## WHAT YOU SHOULD DO
Copy the article on New Zealand's AI policy framework from "There is significant" to "IAG and Microsoft.", putting "Artificial Intelligence Forum" wherever "AI Forum" appears.

## PASSAGE TO READ
··········

There is significant opportunity for artificial intelligence to address wellbeing, sustainability and economic issues in New Zealand, according to the latest research from the AI Forum.

The research, Towards our Intelligent Future, provides a policy framework for AI, and follows OECD recommendations of five key steps for nations to take to maximise benefits from artificial intelligence, beyond commercial aims and objectives.

It gives business, organisations and government tools to act now, and create AI-driven solutions to key issues and challenges.

The AI Forum research is supported by the Ministry of Business Innovation and Employment (MBIE), as one of its Principal Partners, along with Spark, ANZ, Google, IAG and Microsoft.

The urgency for a national approach is emphasised by many of New Zealand's peer nations investing significantly in research and development, AI start-ups and growing talent.

Ben Reid, executive director of the AI Forum, says the research project and framework is in tune with New Zealand's overall policy direction, as outlined by the Rt. Hon. Grant Robertson, Minister of Finance, in this year's first Wellbeing Budget.

"The policy is an open source template for all to take, revise and use so its fit for their own purpose - it is a practical tool for all Kiwis so they can roll up their sleeves and get on with being the innovators we are," says Reid.

"Our aim is to provide the impetus for New Zealand to take advantage of the significant benefits AI offers," he says.

"We've based it on the best practice of other nations, and 12 months of research so its comparable with any other nations," says Reid.

"AI is in tune with our country's direction on economic measures beyond GDP and the opportunity to take full advantage of AI is timely."

The AI Forum's roadmap covers the five guidelines put forward by the OECD, including encouraging private and public investment, having a safe environment for data sharing, enabling trustworthy AI systems, empowering people and cooperation.

It says there is no shortage of major challenges to which AI technologies can be applied directly to address New Zealand's wellbeing and sustainability challenges. AI also has a significant role to play in increasing the productivity and international competitiveness of New Zealand businesses and the resilience of our economy, Reid says.

"For so long artificial intelligence has been painted as having an unwanted impact on society as a result of it being used to replace jobs," he says.

"Our research turns this view around along with PwC and McKinsey economic models showing more jobs being created because of an abundance of new technology and innovation including AI," says Reid.

"This aligns with the Productivity Commission's recent draft report on the future of technology and jobs in New Zealand, which finds that there is too little technology-related change in New Zealand, not too much," he explains.

"One of the biggest challenges is changing the perception - if we don't manage to do this, we wont invest, research, innovate and we will lose out - and this has huge implications for all aspects of life," Reid says.

Reid says AI is also a new tool for politicians and policy makers to enable better government services, public sector productivity and value for money. But this requires reliable and trustworthy data.

"Data should be considered as an infrastructure that underpins our national future, and it needs to be collected, curated, structured and linked so it can deliver value - to do this, we need to explore using data trusts that enable the trustworthy and legal sharing of data for common good outcomes," explains Reid.

"As a nation we have plentiful supplies of data that is nationally significant to add value to our wellbeing, sustainability and economy," he says.

"Data needs to be considered as another natural resource."

Reid says New Zealand is in the right place at the right time.

"We have a developed economy with high digital penetration and it is easy to do business here," he says.

"Typically we adopt new technology very quickly but with AI there are some perception and practical hurdles to overcome for us to benefit fully," adds Reid.

"We believe our policy framework provides a practical way to help, for our Government and all New Zealanders."

··········

## RECORDED DATA

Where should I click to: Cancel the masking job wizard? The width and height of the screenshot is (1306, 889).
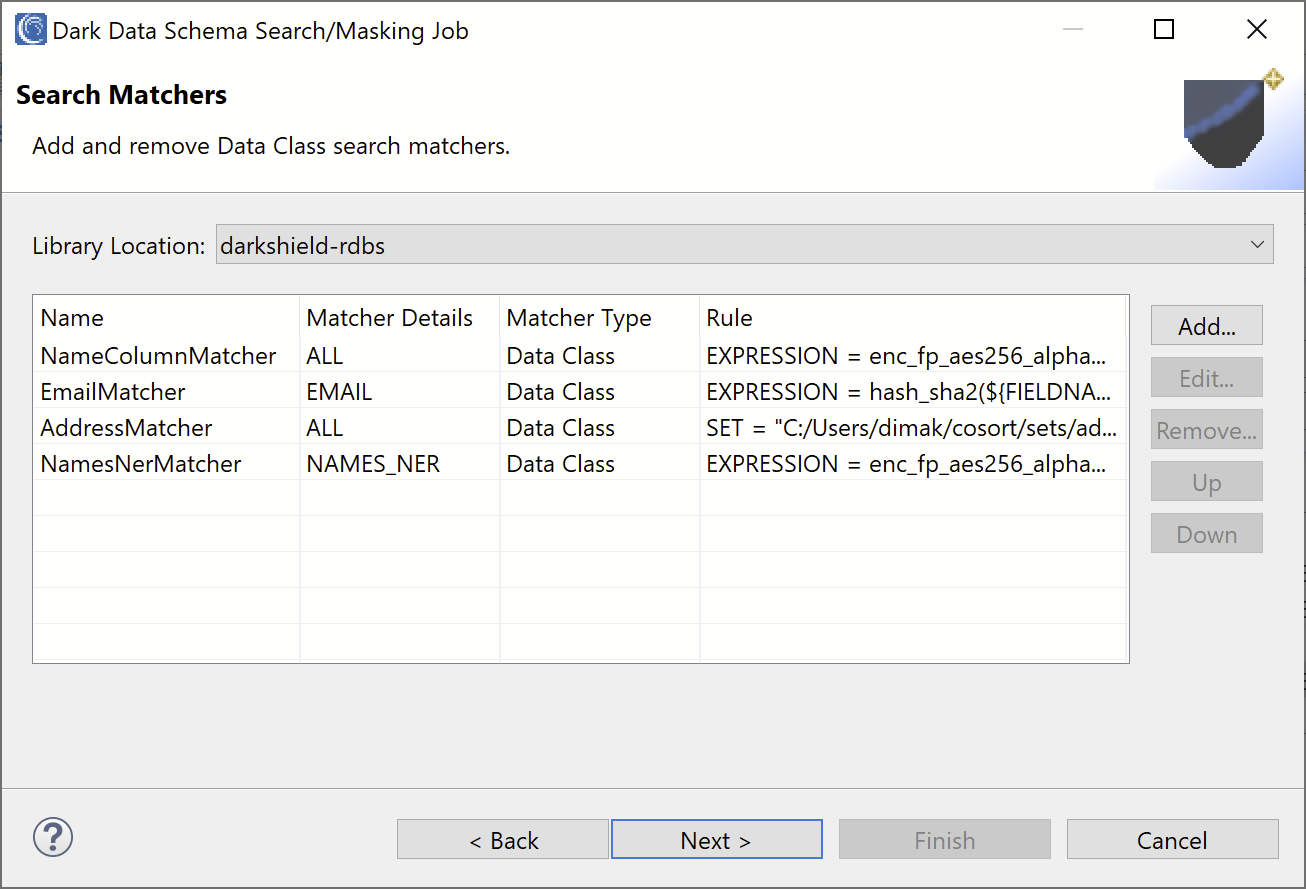pos(1173,840)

··········

## OUTPUT
There is significant opportunity for artificial intelligence to address wellbeing, sustainability and economic issues in New Zealand, according to the latest research from the Artificial Intelligence Forum.

The research, Towards our Intelligent Future, provides a policy framework for AI, and follows OECD recommendations of five key steps for nations to take to maximise benefits from artificial intelligence, beyond commercial aims and objectives.

It gives business, organisations and government tools to act now, and create AI-driven solutions to key issues and challenges.

The Artificial Intelligence Forum research is supported by the Ministry of Business Innovation and Employment (MBIE), as one of its Principal Partners, along with Spark, ANZ, Google, IAG and Microsoft.